Defaults to a cheap model for each provider if `--llm-model` is omitted.

### Combining filters

```bash
# Delete only shitposts from before 2022
twtr-cleaner delete --type tweets \
  --before 2022-01-01 \
  --filter "shitposts" \
  --llm-provider openai
```

---

## Resuming after interruption

Every run is automatically a resume. If you stop the process, re-run the same command and it will pick up where it left off. Already-deleted items are skipped automatically.

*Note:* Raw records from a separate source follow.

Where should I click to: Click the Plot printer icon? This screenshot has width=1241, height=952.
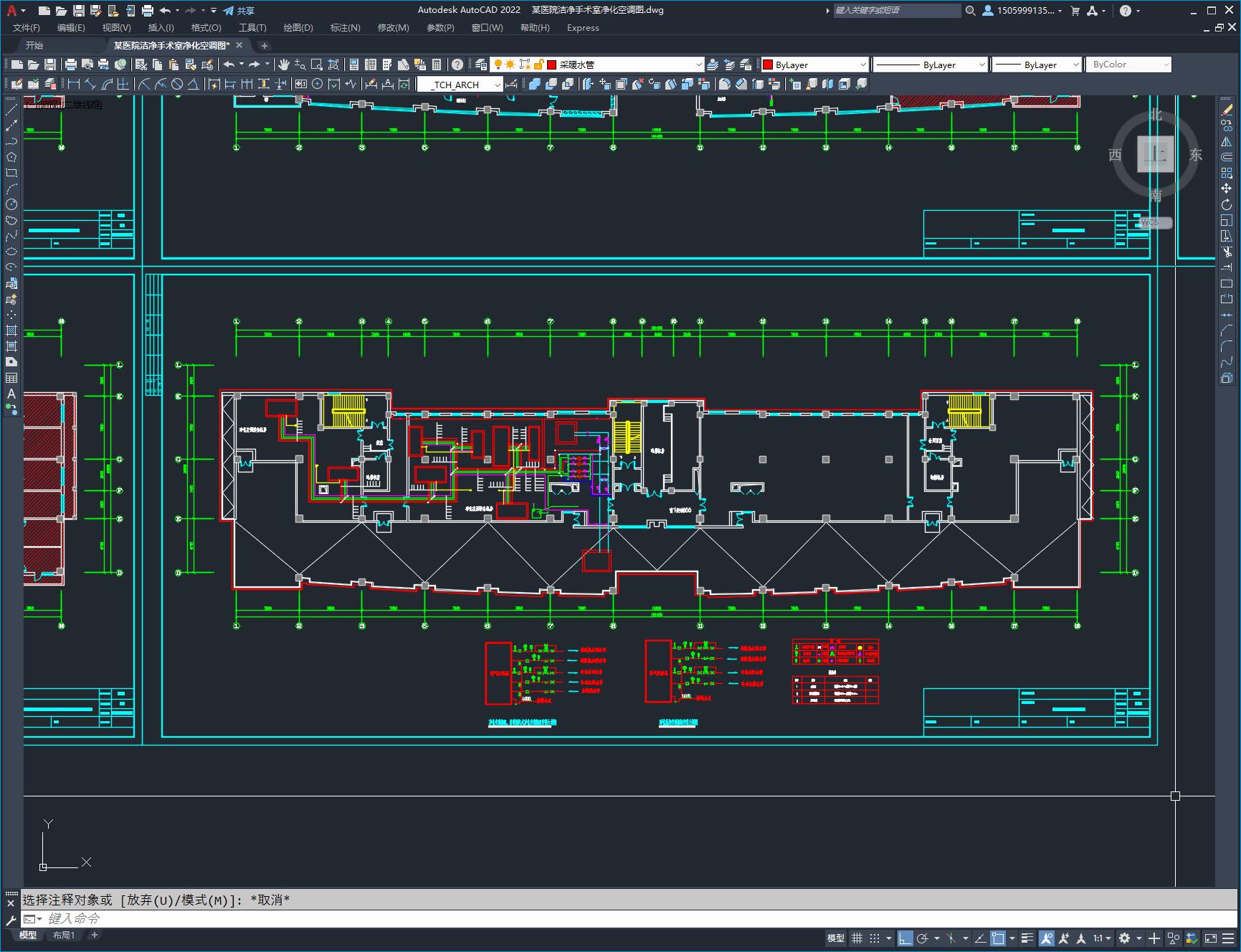(71, 65)
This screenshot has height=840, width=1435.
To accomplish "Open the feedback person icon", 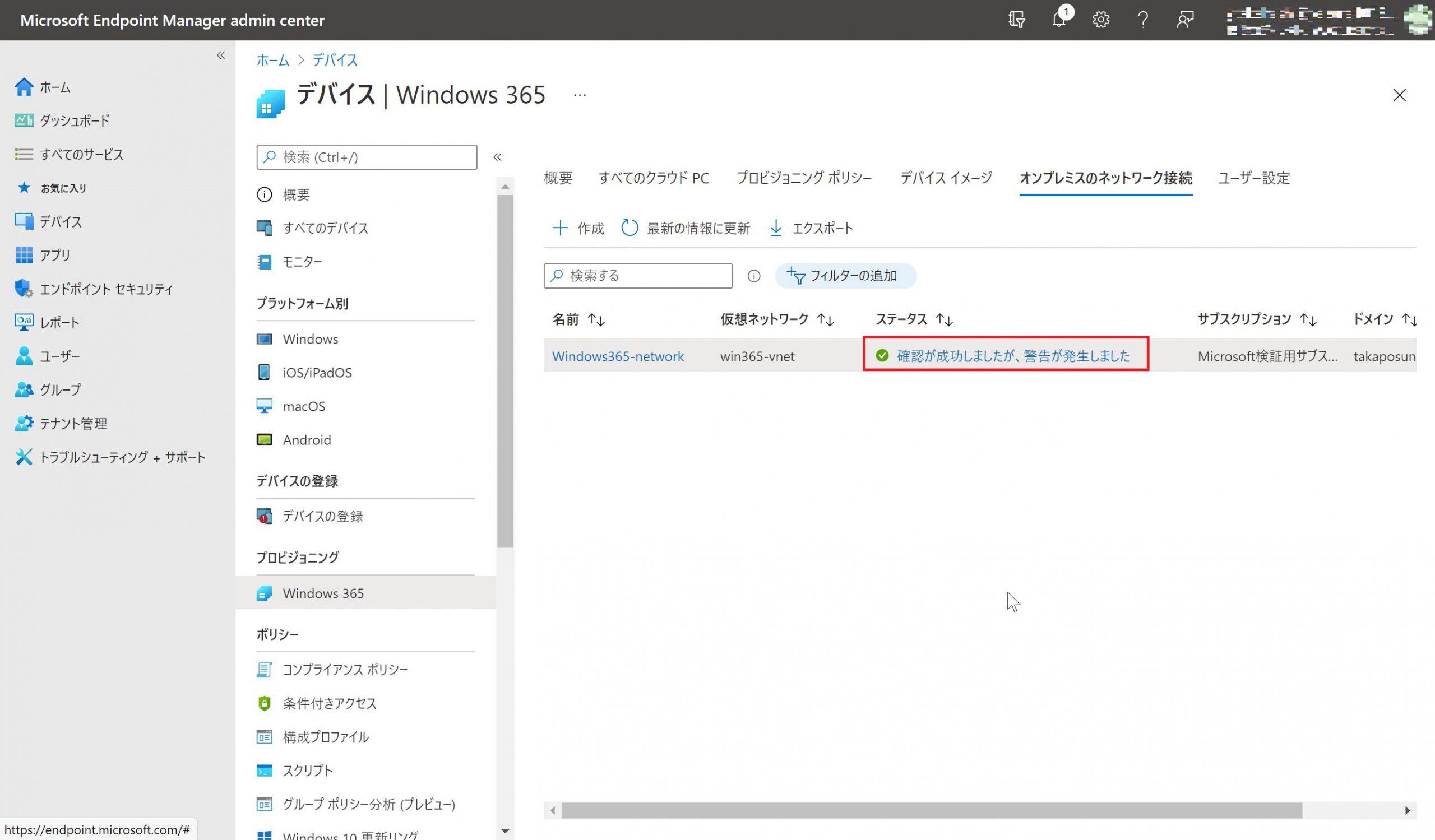I will tap(1185, 20).
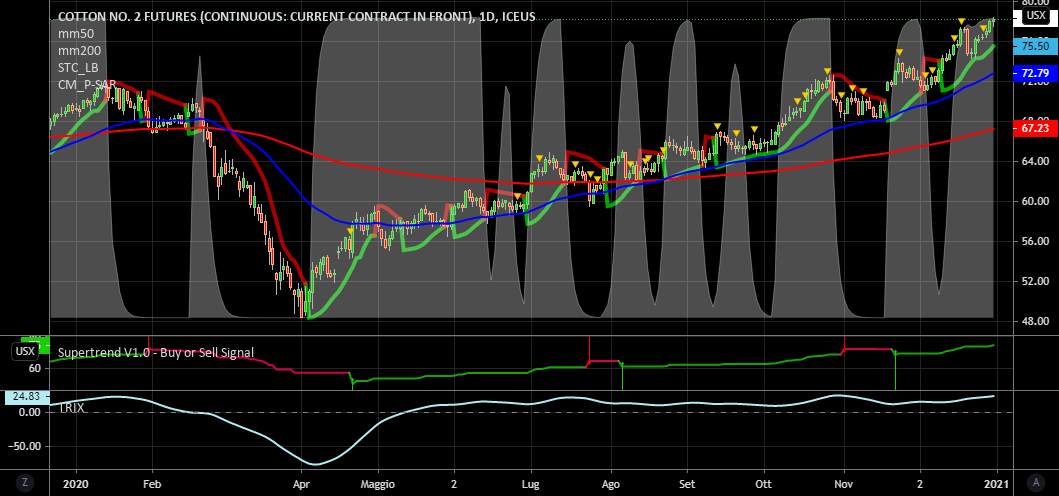Select the STC_LB indicator label
Viewport: 1059px width, 496px height.
coord(79,68)
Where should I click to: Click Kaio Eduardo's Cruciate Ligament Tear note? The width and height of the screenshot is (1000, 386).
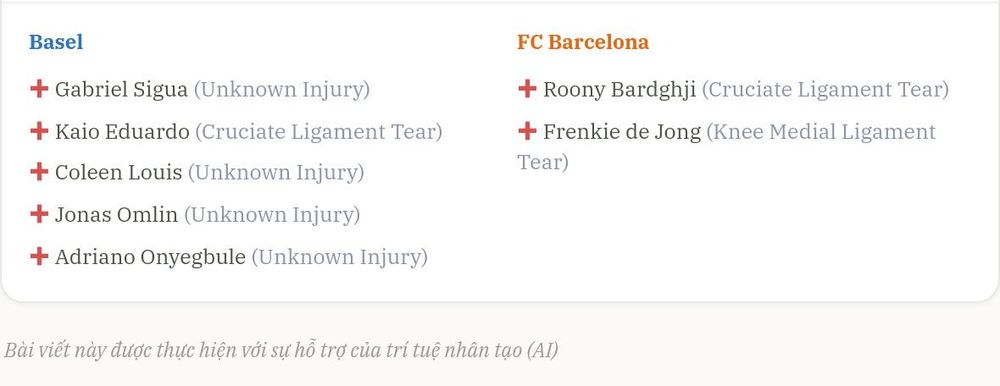click(x=318, y=131)
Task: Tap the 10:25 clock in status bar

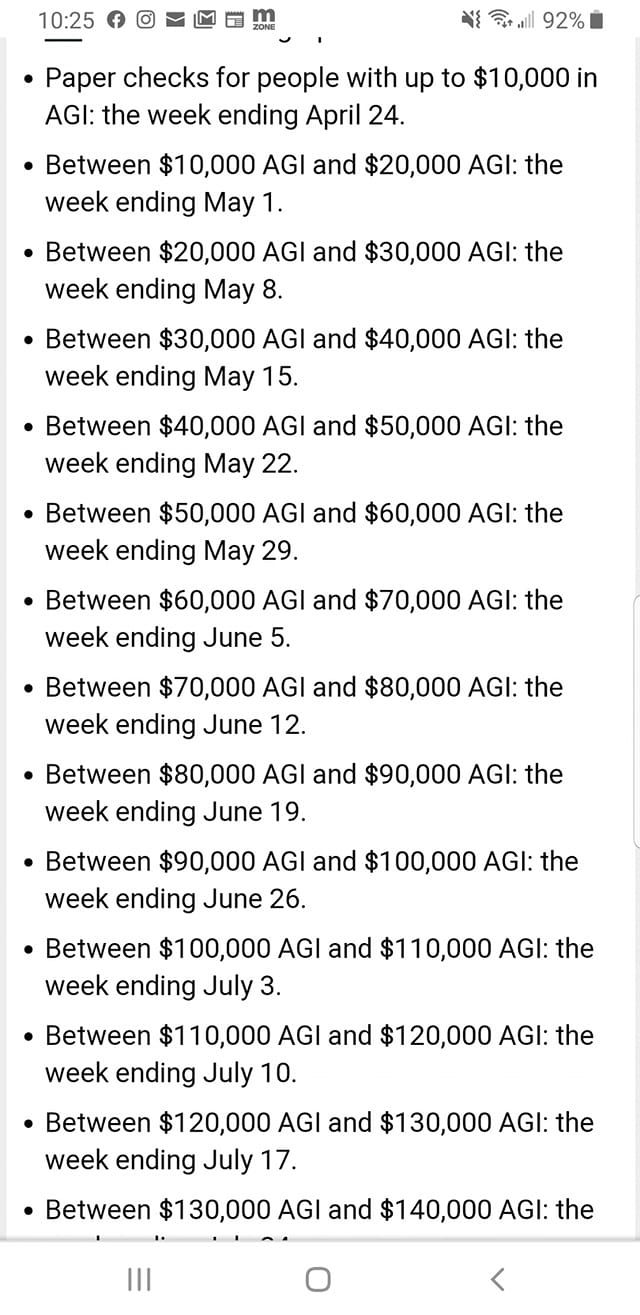Action: (66, 20)
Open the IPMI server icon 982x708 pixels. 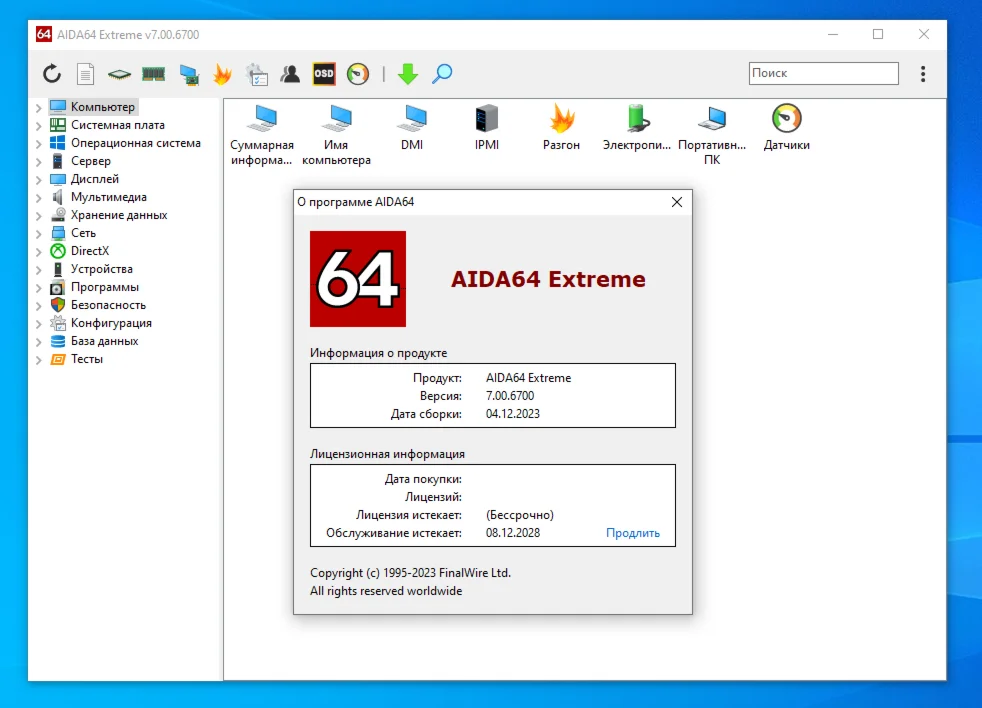487,119
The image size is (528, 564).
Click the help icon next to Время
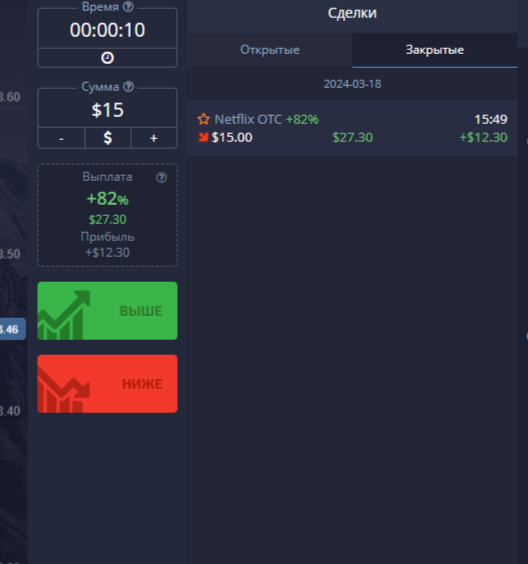(128, 6)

Tweets that no longer exist (already deleted manually, or deleted by Twitter) are marked as `skipped` — not failed.

---

## Managing the queue

```bash
# Show status
twtr-cleaner status

# Re-queue failed items for retry
twtr-cleaner reset --status failed

# Re-queue skipped items (if you want to retry unavailable ones)
twtr-cleaner reset --status skipped --type tweets
```

---

## Rate limiting

The tool waits 3–6 seconds (randomised) between each deletion by default. Stealth mode (on by default) also adds periodic long pauses every ~50 actions to avoid rate-limiting.

Adjust delays:

```bash
twtr-cleaner delete --min-delay 5 --max-delay 10
```

Disable stealth mode pauses:

```bash
twtr-cleaner delete --no-stealth
```

---

## Development

### Running tests

Install dev dependencies and the Playwright browser:

```bash
pip install -e ".[dev]"
playwright install chromium  # browser tests need this; end-users get it automatically
```

Run the full suite:

```bash
pytest
```

Run only the fast unit tests (no browser):

```bash
pytest tests/ --ignore=tests/test_browser_actions.py --ignore=tests/test_scraper.py
```

Run only browser tests:

```bash
pytest tests/test_browser_actions.py tests/test_scraper.py -v
```

### Test structure

| File | What's tested |
|---|---|
| `test_parser.py` | Archive JS parsing, tweet classification, multi-part files |
| `test_date_filter.py` | Snowflake ID decoding, date comparison, range logic |
| `test_llm_filter.py` | All three LLM providers, error handling (401/429/network), `KeywordFilter` |
| `test_progress_db.py` | SQLite operations, backfill, retry counts, type ordering |
| `test_config.py` | Config defaults, validation, path properties |
| `test_errors.py` | Friendly error messages for all SQLite and Playwright error types |
| `test_cli.py` | CLI commands via Click test runner, date parsing, LLM filter wiring |
| `test_worker.py` | Filter application (date + LLM), `_process_one` dispatch |
| `test_browser_actions.py` | `delete_tweet`, `undo_retweet`, `unlike_tweet` — all result codes via mock pages |
| `test_scraper.py` | Profile scraper scroll logic with mock pages |

Browser tests intercept `https://x.com/**` at the network layer and serve local HTML — no real network access needed.

---

## Notes

- **Session cookies** are saved to `.twitter_cleaner/session.json` so you only need to log in once per session expiry.
- The `.twitter_cleaner/` directory and `data/` directory are gitignored — your credentials and archive data won't be committed.
- LLM filtering sends tweet text to the API of your chosen provider. Don't use it if your tweets contain sensitive content you don't want leaving your machine — delete everything without filtering instead.